Please identify every row below that contains the string "Open" and copy each such row in full. Case counts.

[Word and element location records]
========

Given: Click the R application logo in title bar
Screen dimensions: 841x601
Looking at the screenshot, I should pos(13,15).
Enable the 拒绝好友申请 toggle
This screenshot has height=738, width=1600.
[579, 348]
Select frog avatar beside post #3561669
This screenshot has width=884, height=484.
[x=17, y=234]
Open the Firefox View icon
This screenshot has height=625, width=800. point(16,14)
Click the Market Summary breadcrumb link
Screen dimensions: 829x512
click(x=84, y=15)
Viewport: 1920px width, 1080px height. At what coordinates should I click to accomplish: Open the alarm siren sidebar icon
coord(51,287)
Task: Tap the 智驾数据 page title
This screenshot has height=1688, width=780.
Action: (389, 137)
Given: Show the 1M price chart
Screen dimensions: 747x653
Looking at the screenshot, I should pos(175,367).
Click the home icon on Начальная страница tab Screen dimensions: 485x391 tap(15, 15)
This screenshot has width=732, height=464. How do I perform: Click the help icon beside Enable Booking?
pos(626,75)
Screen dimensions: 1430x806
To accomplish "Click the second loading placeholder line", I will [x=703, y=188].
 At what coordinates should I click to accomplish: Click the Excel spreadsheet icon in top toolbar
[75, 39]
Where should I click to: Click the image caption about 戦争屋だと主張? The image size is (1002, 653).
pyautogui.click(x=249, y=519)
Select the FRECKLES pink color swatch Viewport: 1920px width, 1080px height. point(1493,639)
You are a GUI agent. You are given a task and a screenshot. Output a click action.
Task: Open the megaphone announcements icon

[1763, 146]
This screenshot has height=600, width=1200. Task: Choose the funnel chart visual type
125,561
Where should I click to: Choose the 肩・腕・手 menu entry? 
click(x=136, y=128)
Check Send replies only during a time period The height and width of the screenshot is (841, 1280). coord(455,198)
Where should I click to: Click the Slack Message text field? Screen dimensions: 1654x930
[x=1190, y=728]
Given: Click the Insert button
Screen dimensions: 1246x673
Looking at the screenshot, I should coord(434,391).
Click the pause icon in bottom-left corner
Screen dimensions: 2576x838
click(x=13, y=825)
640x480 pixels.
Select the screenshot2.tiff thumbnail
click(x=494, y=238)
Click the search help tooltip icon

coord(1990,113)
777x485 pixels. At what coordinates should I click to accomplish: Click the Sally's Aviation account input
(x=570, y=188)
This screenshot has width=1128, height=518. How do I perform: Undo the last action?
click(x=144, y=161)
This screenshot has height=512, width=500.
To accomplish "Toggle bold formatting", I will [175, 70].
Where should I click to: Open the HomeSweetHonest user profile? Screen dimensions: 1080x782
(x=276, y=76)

========

• [Full output]
Open the Firefox View icon
Viewport: 1920px width, 1080px height. At what coordinates should I click to accomplish: Open the alarm siren sidebar icon
Task: Open the megaphone announcements icon
Where should I click to: Open the HomeSweetHonest user profile? Screen dimensions: 1080x782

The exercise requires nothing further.